First (and very importantly for the 30+ crowd like yours truly), Dua was extremely punctual. Love it. The woman sent her three bandmates out on stage to rev up the crowd with headbanging … intro music … a life-size screen of her … and BAM: the woman herself. Dua took the stage at 8:30 sharp and didn’t waste a moment from that second on. She dominated the scene in fabulous yellow wide-leg pants and a super sexy top, complemented (of course) with her signature amazing Pantene-ProV-commercial-quality hair. Her hips hypnotized, her twirls titillated, and her voice thrilled. Dua’s pipes are amazing live – to the point that I heard scandalized members of her fan base wonder aloud if she was lip syncing … only to be hastily and angrily hushed by bystanders.

Second, her banter to song ratio was great. A woman of few words, she gave Chicago the shout out it was craving, urged the audience to sing along, but otherwise kept the focus on the music.
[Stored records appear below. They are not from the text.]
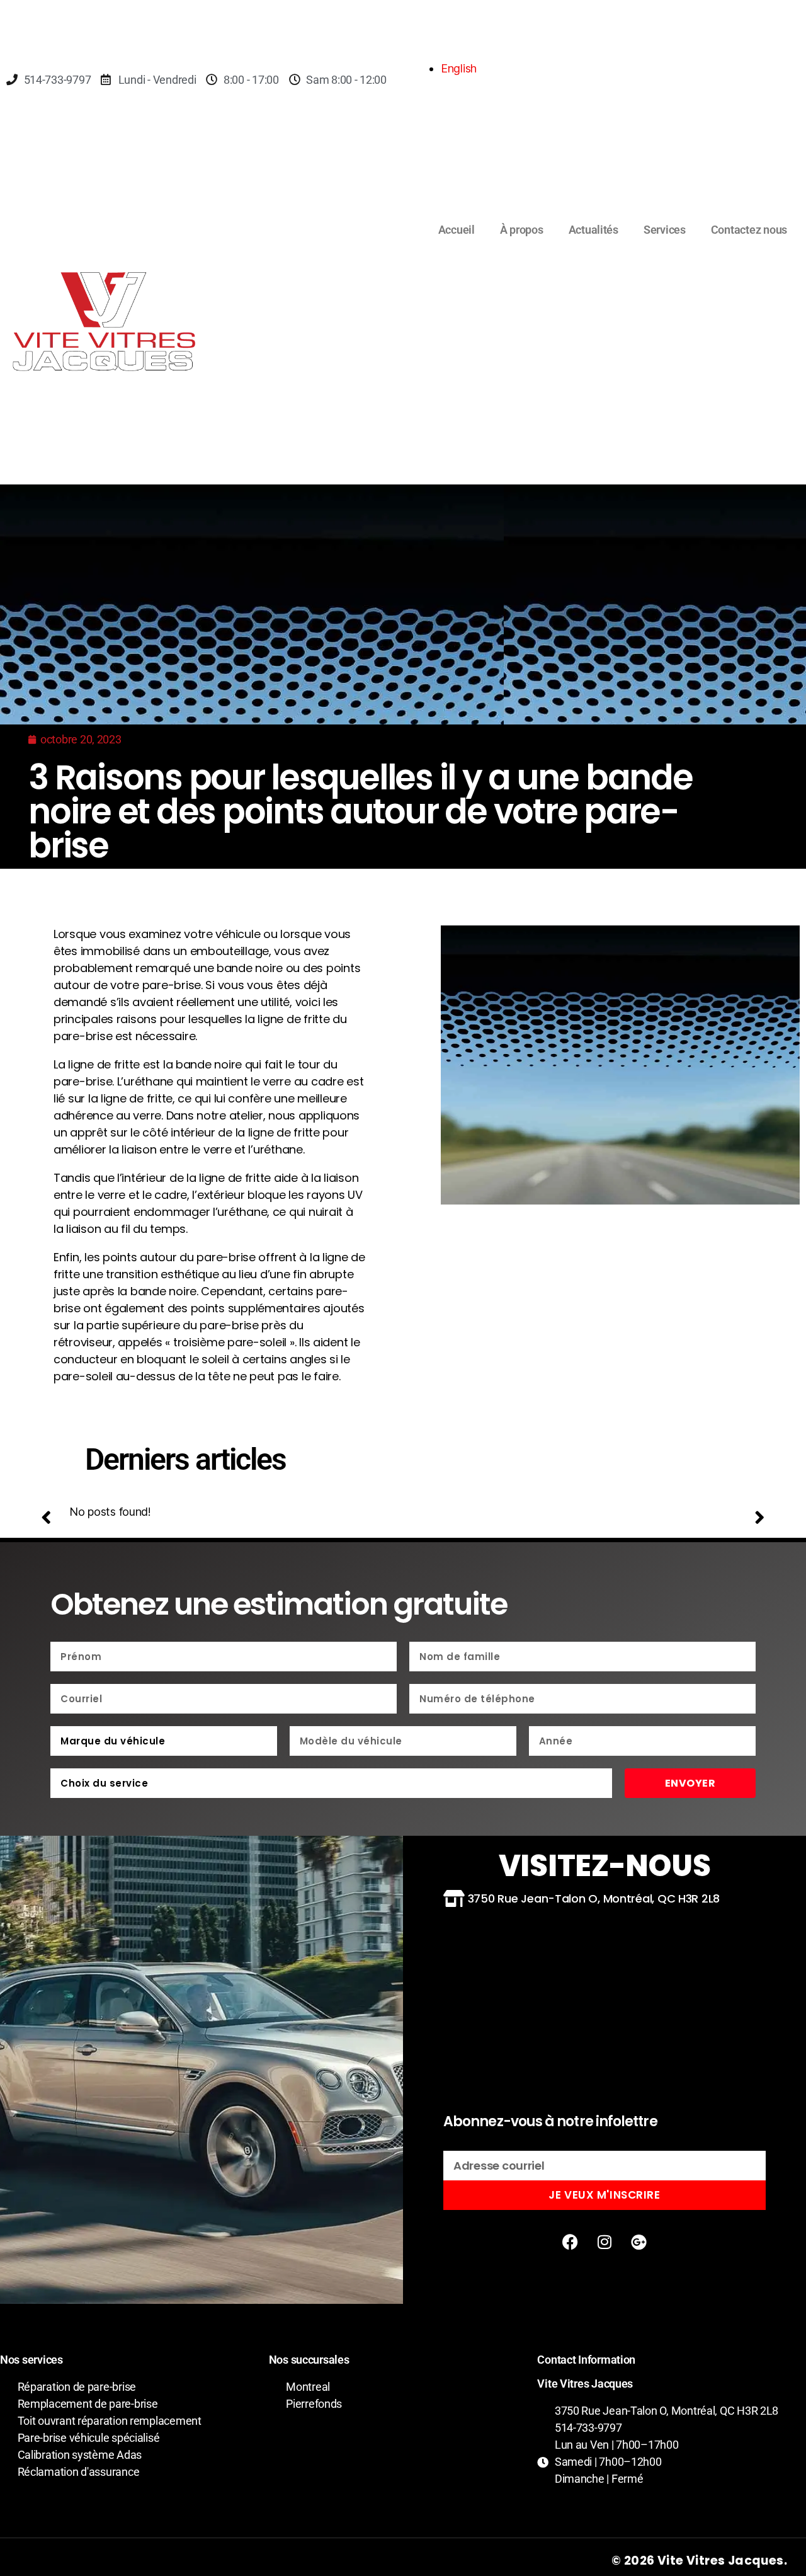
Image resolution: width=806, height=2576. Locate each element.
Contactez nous (749, 229)
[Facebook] (570, 2241)
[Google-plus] (639, 2241)
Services (665, 229)
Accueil (456, 229)
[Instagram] (604, 2241)
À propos (521, 229)
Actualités (593, 229)
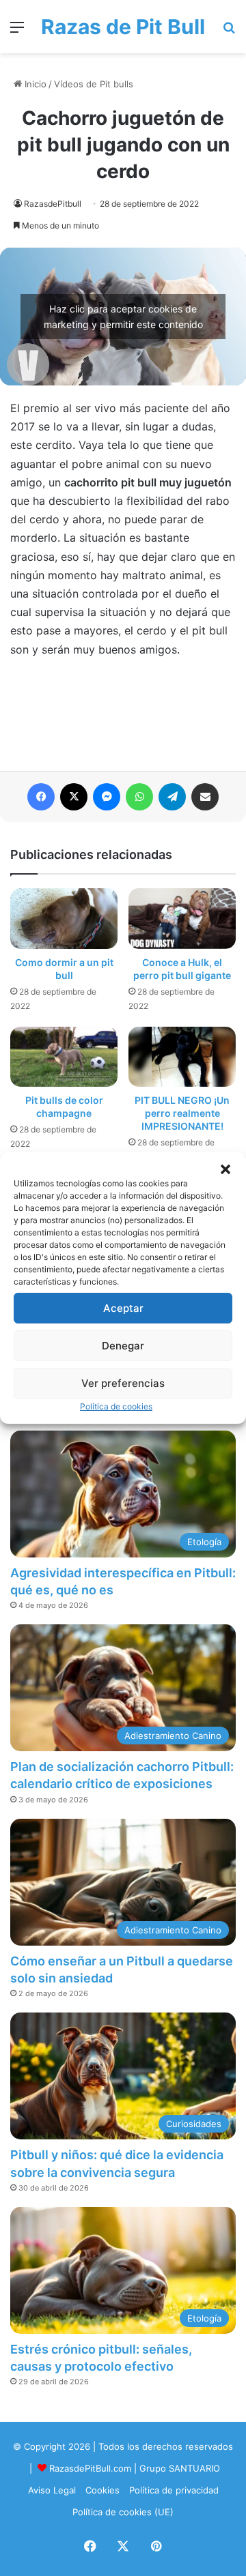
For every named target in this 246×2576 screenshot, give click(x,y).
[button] (225, 1169)
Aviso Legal (52, 2490)
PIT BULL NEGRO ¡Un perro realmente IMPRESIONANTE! (182, 1113)
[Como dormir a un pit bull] (64, 918)
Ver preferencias (123, 1383)
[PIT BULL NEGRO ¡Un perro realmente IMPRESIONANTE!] (182, 1057)
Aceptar (123, 1308)
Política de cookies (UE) (123, 2511)
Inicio (34, 83)
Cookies (102, 2490)
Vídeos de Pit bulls (93, 83)
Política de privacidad (174, 2490)
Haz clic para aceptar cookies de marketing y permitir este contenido (123, 316)
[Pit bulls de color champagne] (64, 1057)
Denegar (123, 1345)
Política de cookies (116, 1406)
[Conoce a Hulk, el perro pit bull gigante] (182, 918)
I have loved this artist for a long time just for her big hit, “New Rules”, but she really blew me out of the water with her range and diversity. She hit the crowd with a great selection of tracks, my new favorites being “Hotter Than Hell,” “Dreams,” and “Garden.” Although she’s been compared to other sultry-voiced female artists (think Sia, P!nk, Charli XCX) Dua really brings something unique to the table that you can only see live. Bottom line: Go see her. Like now. This woman is going places fast – you’d better catch her before she’s too big for intimate, memorable shows like this one.